▶ [Your assignment]: What is the number of lines below that include "bottom"? Give that number alone.

▶ [Record extracts]:
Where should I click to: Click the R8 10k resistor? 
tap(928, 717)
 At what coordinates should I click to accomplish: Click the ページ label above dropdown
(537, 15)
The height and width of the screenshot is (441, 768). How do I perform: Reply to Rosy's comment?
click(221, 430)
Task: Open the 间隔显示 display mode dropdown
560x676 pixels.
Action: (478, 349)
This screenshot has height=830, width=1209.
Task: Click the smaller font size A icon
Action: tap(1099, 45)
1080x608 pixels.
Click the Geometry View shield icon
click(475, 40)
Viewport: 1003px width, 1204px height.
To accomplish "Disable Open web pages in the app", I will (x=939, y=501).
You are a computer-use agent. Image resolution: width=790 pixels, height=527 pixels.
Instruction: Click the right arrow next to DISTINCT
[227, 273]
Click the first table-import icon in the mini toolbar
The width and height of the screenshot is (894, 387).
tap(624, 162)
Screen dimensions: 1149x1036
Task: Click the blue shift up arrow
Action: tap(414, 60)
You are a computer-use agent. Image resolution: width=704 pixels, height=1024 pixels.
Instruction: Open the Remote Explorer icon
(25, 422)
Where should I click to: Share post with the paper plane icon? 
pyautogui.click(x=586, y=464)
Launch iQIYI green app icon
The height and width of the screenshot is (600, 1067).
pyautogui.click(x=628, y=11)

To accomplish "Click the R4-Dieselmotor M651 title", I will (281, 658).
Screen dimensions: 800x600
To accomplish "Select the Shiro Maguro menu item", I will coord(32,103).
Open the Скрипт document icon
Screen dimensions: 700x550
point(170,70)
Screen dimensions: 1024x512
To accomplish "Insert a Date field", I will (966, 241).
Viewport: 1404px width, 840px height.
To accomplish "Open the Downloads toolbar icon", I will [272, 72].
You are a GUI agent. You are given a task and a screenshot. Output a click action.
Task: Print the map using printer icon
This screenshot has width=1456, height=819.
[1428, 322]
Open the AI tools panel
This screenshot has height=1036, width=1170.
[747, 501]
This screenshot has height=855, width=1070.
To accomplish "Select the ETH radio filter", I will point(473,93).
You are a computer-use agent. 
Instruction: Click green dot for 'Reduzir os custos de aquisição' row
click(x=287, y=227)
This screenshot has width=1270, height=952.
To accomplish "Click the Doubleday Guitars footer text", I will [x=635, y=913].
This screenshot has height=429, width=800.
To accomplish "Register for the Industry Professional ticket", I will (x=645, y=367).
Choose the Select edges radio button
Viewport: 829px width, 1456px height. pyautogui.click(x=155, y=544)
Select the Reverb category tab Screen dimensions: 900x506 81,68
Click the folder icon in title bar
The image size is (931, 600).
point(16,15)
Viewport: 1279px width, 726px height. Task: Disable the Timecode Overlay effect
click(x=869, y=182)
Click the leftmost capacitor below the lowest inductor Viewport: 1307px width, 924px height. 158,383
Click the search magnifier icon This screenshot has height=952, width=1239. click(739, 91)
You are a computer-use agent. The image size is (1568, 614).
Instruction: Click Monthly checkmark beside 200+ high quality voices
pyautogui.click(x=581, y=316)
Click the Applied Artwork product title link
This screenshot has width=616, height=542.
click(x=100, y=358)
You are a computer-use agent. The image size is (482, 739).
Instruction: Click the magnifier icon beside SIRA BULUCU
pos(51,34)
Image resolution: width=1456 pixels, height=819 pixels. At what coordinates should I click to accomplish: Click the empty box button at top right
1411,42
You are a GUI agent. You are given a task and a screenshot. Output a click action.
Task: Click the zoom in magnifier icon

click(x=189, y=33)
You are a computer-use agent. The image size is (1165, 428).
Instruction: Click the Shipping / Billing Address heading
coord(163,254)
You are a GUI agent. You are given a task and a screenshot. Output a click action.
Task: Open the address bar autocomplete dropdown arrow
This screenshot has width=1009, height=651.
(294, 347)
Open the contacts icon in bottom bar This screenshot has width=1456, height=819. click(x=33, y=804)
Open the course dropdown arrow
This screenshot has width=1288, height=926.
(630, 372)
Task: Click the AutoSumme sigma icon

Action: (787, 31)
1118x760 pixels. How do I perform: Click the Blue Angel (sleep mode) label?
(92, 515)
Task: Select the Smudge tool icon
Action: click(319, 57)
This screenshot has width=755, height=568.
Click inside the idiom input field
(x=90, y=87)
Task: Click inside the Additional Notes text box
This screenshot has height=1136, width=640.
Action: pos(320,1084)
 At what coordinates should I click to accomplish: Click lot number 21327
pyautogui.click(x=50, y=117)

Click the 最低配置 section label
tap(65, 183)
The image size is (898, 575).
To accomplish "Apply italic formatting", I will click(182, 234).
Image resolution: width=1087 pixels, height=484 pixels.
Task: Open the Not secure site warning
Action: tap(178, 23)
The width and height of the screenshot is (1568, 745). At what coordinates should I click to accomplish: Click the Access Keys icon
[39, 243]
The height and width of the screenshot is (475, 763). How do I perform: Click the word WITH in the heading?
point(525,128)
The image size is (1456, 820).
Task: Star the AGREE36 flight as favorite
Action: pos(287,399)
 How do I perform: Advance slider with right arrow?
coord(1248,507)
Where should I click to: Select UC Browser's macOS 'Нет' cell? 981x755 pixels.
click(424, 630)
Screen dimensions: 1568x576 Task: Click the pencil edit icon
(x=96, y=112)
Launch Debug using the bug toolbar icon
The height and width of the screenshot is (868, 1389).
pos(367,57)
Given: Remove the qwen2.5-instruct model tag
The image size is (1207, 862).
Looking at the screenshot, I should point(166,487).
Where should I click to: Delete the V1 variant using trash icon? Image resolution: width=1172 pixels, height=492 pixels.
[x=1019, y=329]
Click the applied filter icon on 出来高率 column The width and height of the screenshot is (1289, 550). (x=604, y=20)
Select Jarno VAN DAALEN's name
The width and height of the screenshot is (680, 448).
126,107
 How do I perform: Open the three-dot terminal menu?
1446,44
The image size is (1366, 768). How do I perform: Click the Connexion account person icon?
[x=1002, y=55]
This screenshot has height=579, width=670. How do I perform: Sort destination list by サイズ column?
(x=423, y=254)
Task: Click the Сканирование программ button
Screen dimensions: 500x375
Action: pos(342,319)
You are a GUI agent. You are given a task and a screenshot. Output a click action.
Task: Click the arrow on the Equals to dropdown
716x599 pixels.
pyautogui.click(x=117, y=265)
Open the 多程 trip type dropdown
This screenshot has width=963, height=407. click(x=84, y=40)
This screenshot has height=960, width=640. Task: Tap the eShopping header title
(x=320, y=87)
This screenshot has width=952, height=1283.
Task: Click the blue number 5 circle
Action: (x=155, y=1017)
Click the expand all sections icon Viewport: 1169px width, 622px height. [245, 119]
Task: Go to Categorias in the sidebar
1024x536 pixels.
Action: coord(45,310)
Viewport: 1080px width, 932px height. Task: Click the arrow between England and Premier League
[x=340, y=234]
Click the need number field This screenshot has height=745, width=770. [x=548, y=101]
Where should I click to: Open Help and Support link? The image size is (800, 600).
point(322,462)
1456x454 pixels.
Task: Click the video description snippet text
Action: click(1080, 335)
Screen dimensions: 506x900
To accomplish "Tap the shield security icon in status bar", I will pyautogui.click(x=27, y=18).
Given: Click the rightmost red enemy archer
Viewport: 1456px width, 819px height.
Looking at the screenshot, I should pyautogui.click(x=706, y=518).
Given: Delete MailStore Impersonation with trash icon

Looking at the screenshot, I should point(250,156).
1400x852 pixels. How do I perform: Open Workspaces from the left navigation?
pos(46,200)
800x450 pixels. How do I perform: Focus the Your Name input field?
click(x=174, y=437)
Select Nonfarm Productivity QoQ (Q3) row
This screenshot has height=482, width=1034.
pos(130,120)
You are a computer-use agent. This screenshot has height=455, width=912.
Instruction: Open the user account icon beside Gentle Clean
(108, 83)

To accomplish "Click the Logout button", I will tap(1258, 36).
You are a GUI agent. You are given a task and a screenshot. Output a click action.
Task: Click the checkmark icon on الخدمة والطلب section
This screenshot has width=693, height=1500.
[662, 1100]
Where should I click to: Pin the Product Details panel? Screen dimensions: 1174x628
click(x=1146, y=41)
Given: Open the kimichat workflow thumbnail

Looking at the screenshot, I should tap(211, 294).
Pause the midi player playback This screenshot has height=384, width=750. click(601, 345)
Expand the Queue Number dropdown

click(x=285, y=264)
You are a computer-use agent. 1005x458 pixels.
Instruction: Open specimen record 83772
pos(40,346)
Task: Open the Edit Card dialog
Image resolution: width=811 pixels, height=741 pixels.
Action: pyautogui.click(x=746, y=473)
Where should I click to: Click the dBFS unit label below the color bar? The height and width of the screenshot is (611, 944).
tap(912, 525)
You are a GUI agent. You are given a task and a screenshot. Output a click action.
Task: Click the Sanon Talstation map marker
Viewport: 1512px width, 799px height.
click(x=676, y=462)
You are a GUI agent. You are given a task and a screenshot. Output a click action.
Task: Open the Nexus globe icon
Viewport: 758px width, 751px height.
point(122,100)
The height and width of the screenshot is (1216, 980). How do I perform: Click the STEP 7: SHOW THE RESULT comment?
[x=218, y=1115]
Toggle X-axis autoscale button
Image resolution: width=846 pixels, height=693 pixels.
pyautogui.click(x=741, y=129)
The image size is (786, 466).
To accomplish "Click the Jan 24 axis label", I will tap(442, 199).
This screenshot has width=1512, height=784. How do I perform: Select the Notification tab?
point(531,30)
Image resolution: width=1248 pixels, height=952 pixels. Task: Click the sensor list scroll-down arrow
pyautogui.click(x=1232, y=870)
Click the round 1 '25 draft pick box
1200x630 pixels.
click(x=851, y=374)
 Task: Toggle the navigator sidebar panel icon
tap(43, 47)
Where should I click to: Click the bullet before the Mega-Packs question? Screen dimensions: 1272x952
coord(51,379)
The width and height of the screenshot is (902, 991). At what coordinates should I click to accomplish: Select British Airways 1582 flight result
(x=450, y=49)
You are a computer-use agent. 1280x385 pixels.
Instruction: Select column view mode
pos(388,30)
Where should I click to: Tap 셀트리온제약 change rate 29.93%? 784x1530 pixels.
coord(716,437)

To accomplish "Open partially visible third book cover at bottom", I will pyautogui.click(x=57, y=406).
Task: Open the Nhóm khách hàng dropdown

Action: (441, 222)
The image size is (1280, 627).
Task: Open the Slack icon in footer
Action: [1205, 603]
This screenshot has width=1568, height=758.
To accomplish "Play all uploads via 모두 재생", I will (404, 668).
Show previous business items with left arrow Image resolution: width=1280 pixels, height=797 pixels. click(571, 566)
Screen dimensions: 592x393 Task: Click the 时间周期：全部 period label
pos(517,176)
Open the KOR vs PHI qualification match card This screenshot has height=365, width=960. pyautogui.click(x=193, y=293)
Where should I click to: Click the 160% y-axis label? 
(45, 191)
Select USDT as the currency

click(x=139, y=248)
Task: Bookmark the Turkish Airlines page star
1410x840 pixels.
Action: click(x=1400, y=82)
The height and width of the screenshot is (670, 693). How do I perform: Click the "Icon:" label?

▶ [Task result]: 2